The electronic communication lapse lasted 24 hours.

Then, after seeing television news reports about 3 p.m. detailing a lack of water in the Hidden Hills area, district officials started to ask other agencies, including the Orange County Fire Authority, if they were having water problems. They initially said no, Vecchiarelli said.

At 4:15, a water district crew made it up to the burned-out Santiago pump station to find three electric pumps and a gas-powered backup had shut down. Workers then checked fire hydrants one by one, finding that while some still had water pressure, the highest ones had run dry.

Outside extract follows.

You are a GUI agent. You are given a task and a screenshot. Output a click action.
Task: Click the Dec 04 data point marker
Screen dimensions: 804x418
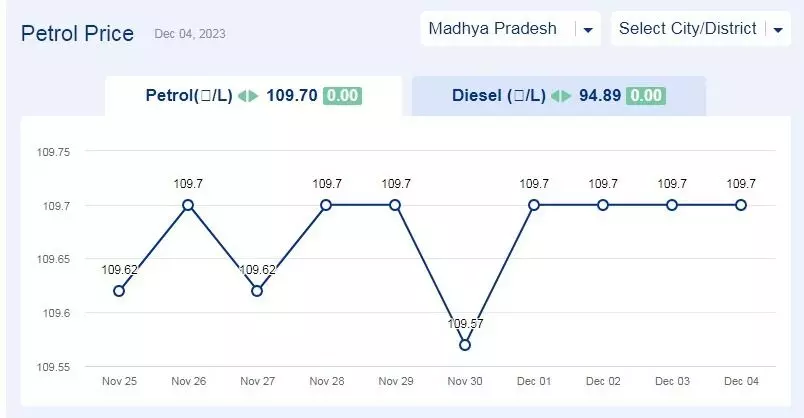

Water officials believe the electric pumps shut off because the fire had burned through their electrical communication systems. The backup, they said, failed because of the heat.

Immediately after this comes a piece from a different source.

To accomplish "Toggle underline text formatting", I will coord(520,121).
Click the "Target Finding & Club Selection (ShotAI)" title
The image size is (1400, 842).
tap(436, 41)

Workers were able to restart the pumps manually but later had to shut them off because too much air -- and not enough water -- in the system was causing them to vibrate.

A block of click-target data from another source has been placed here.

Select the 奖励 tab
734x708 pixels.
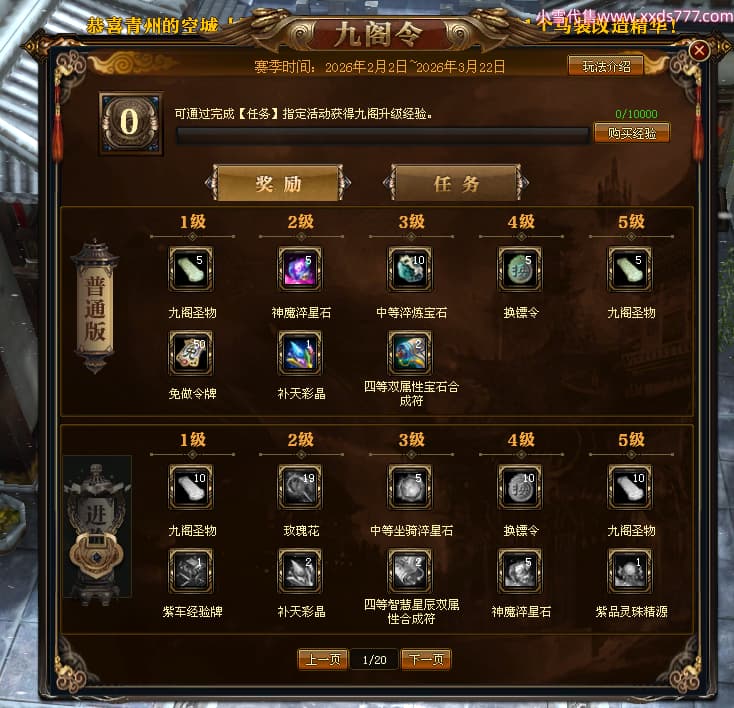point(278,183)
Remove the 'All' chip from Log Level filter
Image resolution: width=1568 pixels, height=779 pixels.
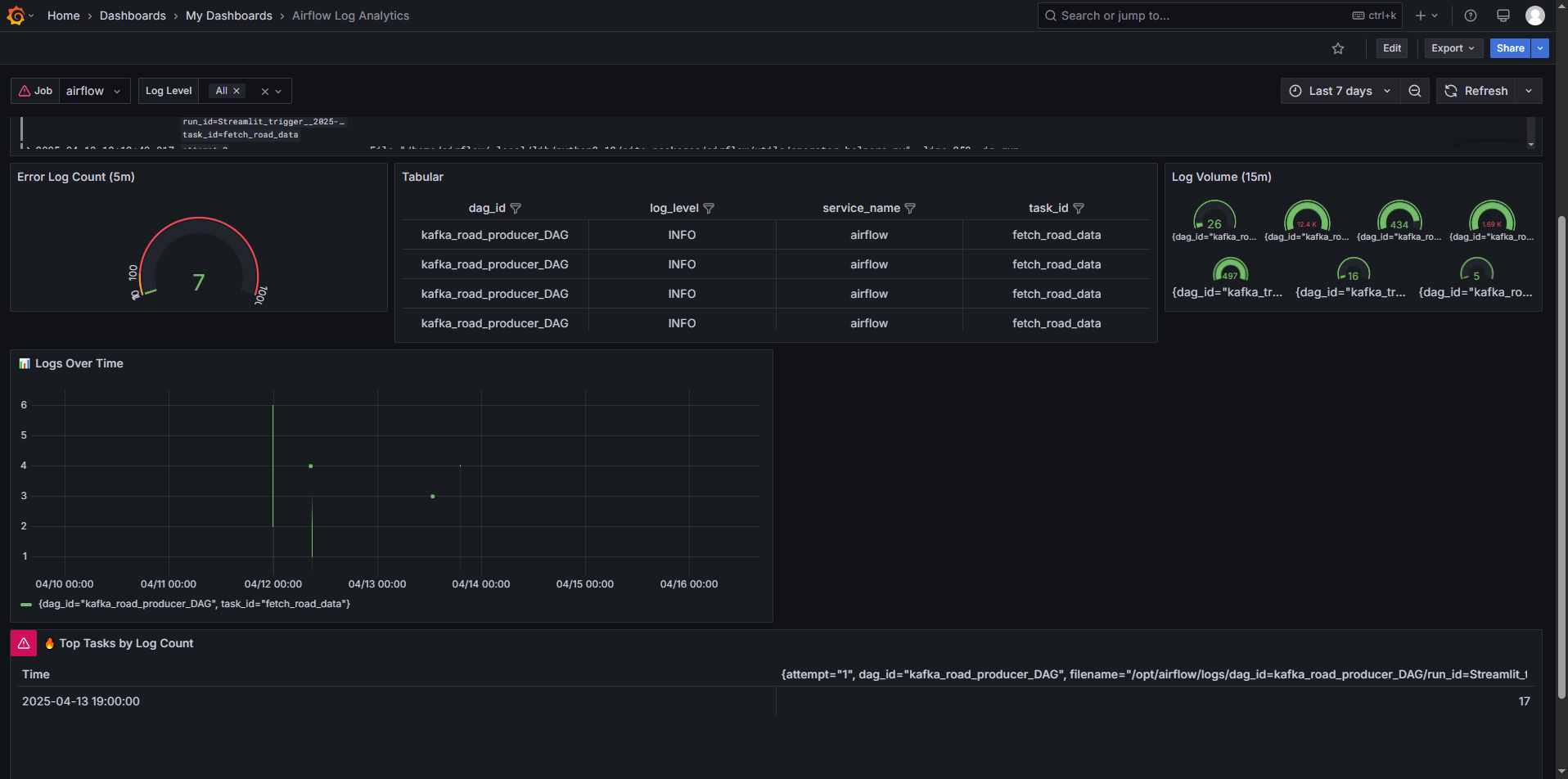(237, 90)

By 4:30, workers saw that the 1.1-million-gallon Santiago Reservoir, which is covered, was less than 15% full, and by 11 p.m., hours after the fire had passed, workers lifted up the hatch to find it totally drained.

Hidden Hills Estates is the highest neighborhood in Yorba Linda, and its upper streets are the only area within the water district’s boundaries where water is supplied solely by electric and gas pumps that push water uphill to homes, the very ones that failed, officials said. The rest of the city has standard gravity-fed water lines.

Hidden Hills residents said they have complained for years about low water pressure and said they had been told for several years that a reservoir was to be built soon.

Water officials also have acknowledged that there had been problems with water pressure in the neighborhood.

“We were doing improvements to make it more reliable until we could build a new reservoir,” Vecchiarelli said. The water district had recently improved the backup pump and set aside up to $9 million for the new reservoir to supply Hidden Hills through a gravity-driven system, he said.

Officials said Tuesday that the reservoir has been on the to-do list since at least 2001, when developer Shapell Industries first submitted plans to build homes around Hidden Hills. The agency has recognized the need for more reservoirs in the eastern side of Yorba Linda for 30 years but depends on developers’ building plans to determine where to locate the infrastructure.

Since then, officials said, they have hit stumbling blocks with Shapell and the state, which owns the land on which the planned 2-million-gallon reservoir and pipes leading to it would be built. Land use hang-ups and environmental review processes have caused delays, they said. Officials said they are now meeting with state officials and asking for the process to be expedited.

“Nothing can bring those homes back,” Vecchiarelli said. But now, he said, he hopes the message is clear that it is better to have the reservoir sooner than later.